Screen grounding material:

★ ★ ★ ★ ★

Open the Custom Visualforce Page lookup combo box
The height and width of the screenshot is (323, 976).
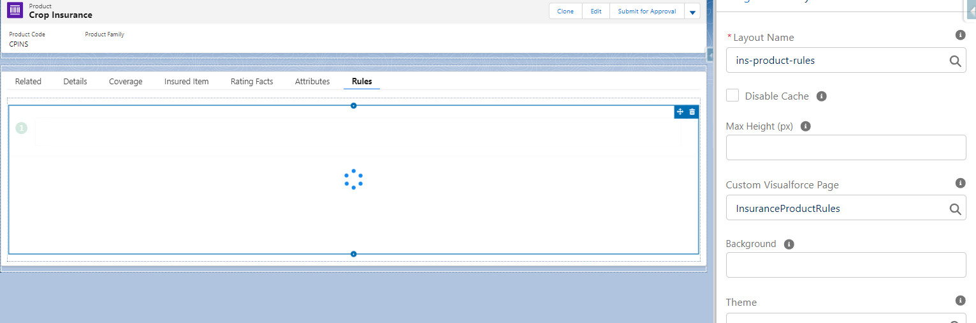(x=835, y=209)
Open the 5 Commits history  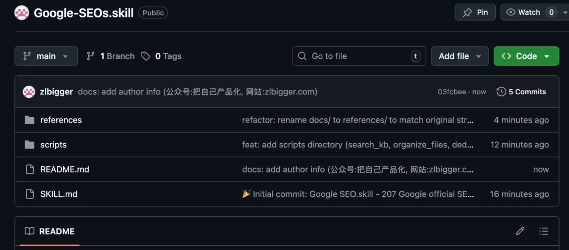(521, 92)
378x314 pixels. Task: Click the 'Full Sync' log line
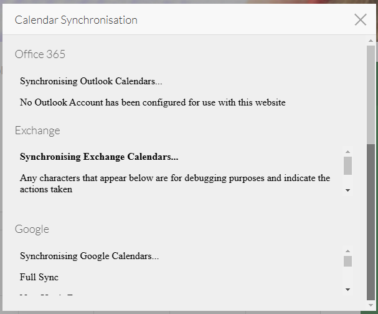click(39, 277)
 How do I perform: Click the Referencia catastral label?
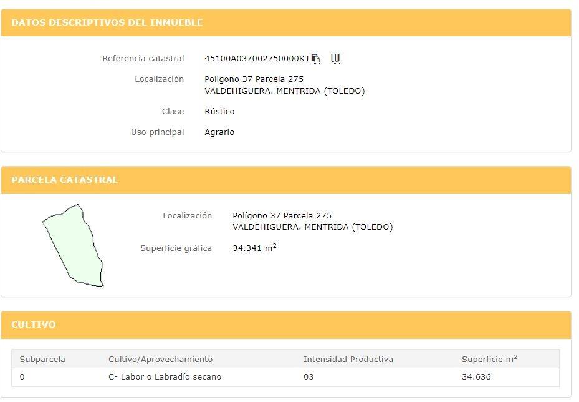[143, 59]
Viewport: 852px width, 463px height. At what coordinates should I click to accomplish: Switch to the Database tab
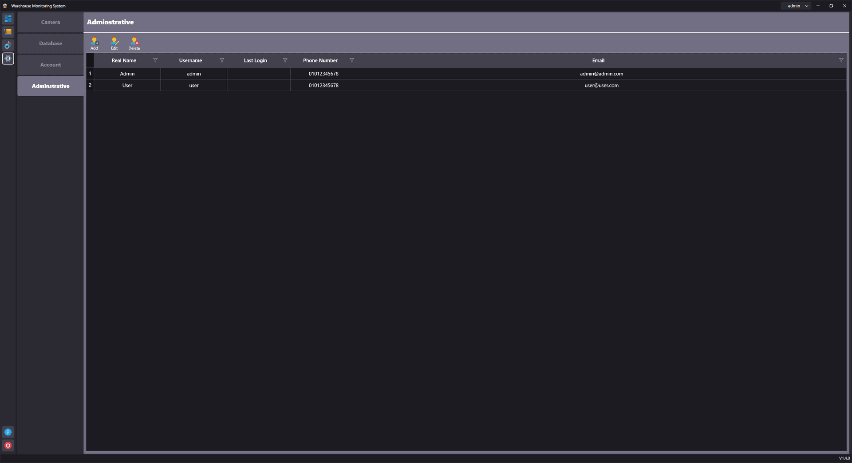tap(51, 43)
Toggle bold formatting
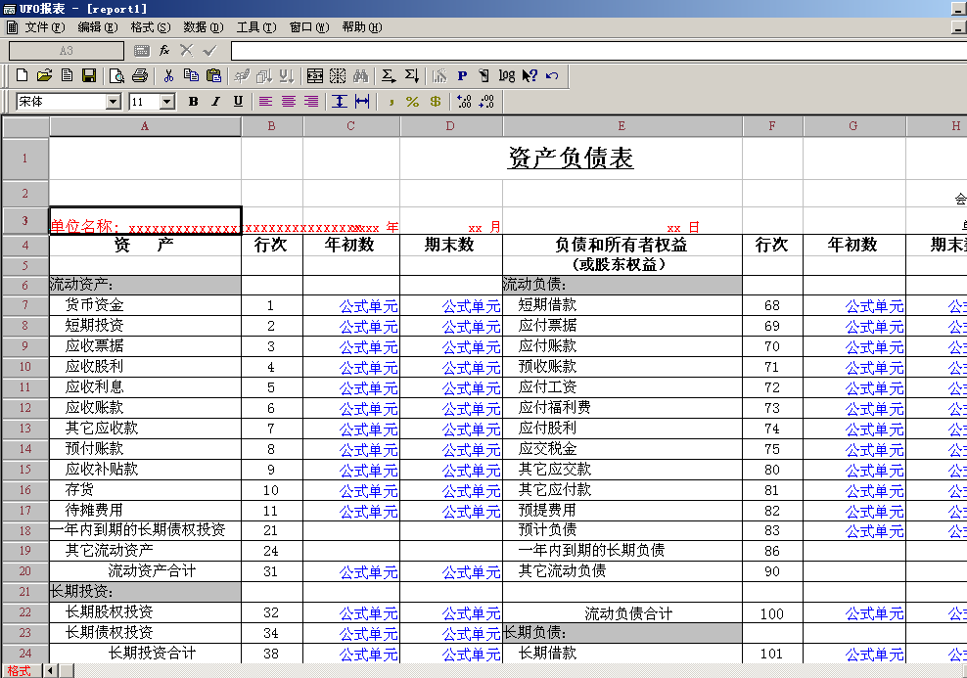This screenshot has height=678, width=967. [x=193, y=102]
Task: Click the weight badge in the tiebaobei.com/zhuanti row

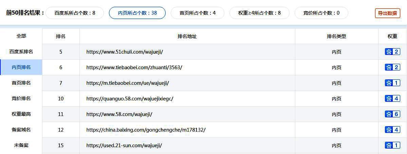Action: (392, 67)
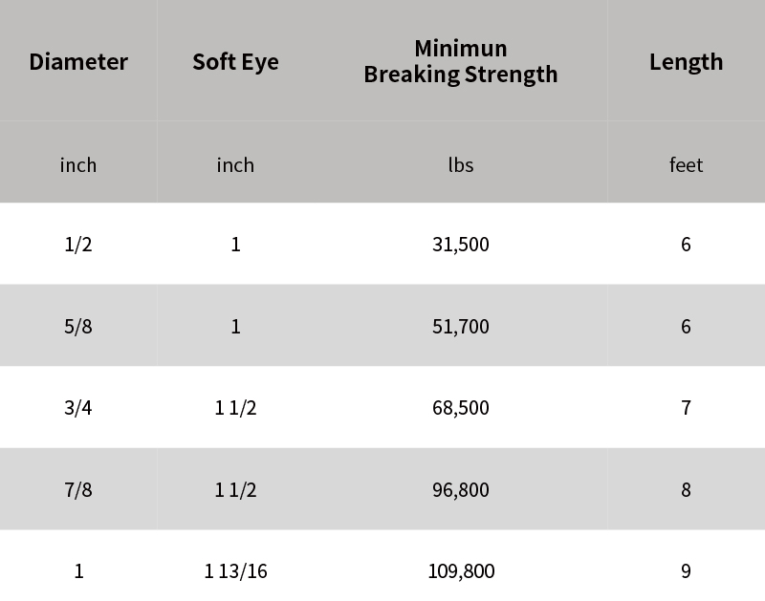Click the lbs unit cell
Image resolution: width=765 pixels, height=601 pixels.
click(461, 164)
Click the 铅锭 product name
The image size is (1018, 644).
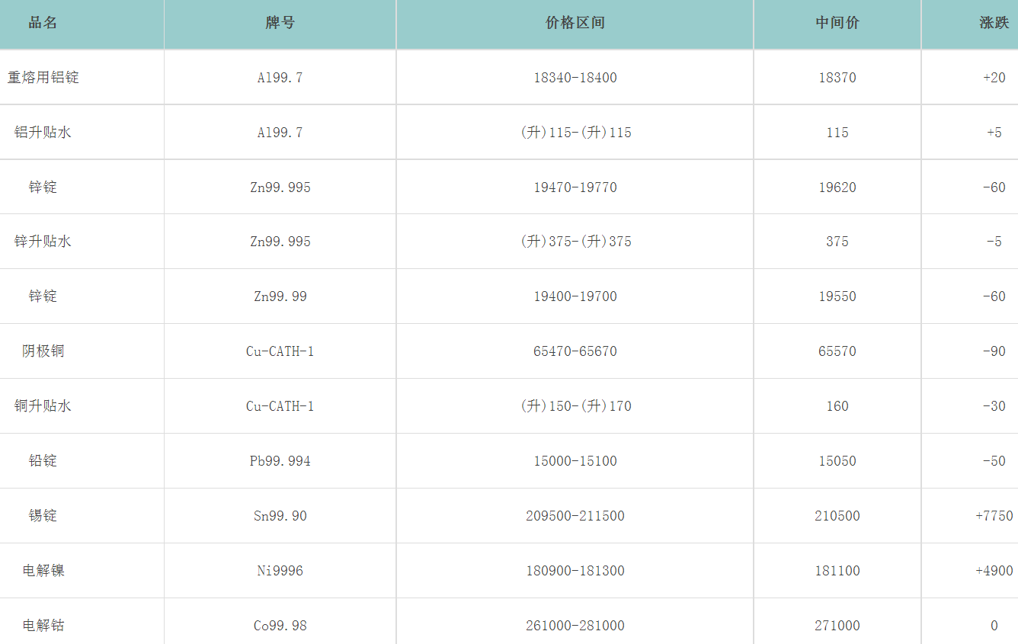pyautogui.click(x=43, y=461)
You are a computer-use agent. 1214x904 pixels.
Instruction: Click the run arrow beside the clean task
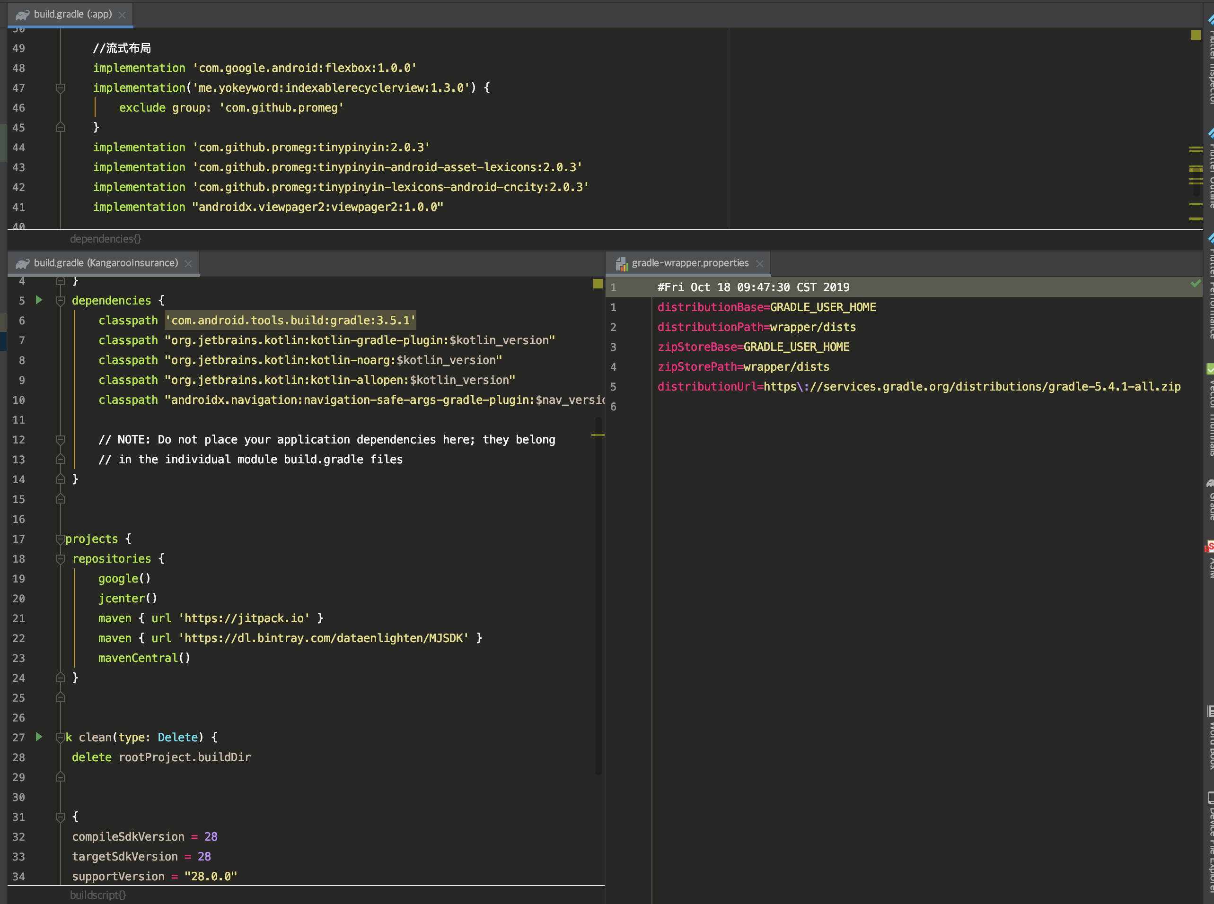(38, 737)
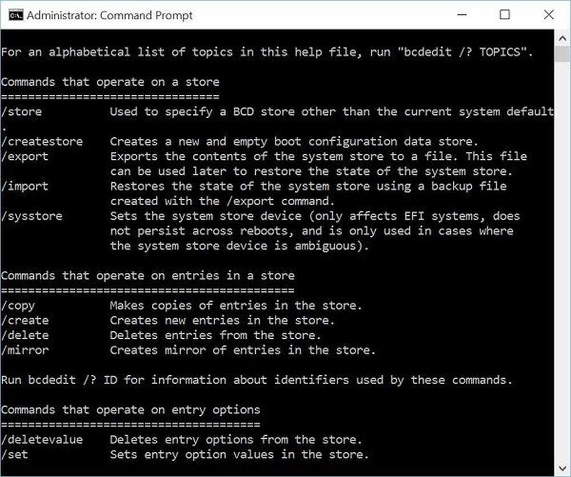Click the scrollbar down arrow
Image resolution: width=571 pixels, height=477 pixels.
pyautogui.click(x=564, y=468)
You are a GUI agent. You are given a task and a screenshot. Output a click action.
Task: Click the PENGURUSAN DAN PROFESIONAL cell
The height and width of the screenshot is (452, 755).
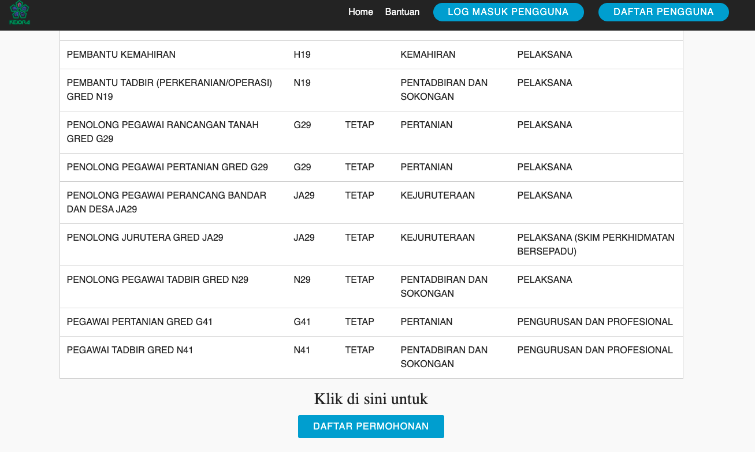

★ ★ ★ ★ ★

__TASK PROMPT__: Can you lay out the lines of the material as a numbered list, starting at the line containing "You are a GUI" and ending at the end of the material, with both ends included? Leave out any blank lines and the pictures.

__PROBLEM SOLUTION__:
1. You are a GUI agent. You are given a task and a screenshot. Output a click action.
2. Task: Click the PENGURUSAN DAN PROFESIONAL cell
3. The height and width of the screenshot is (452, 755).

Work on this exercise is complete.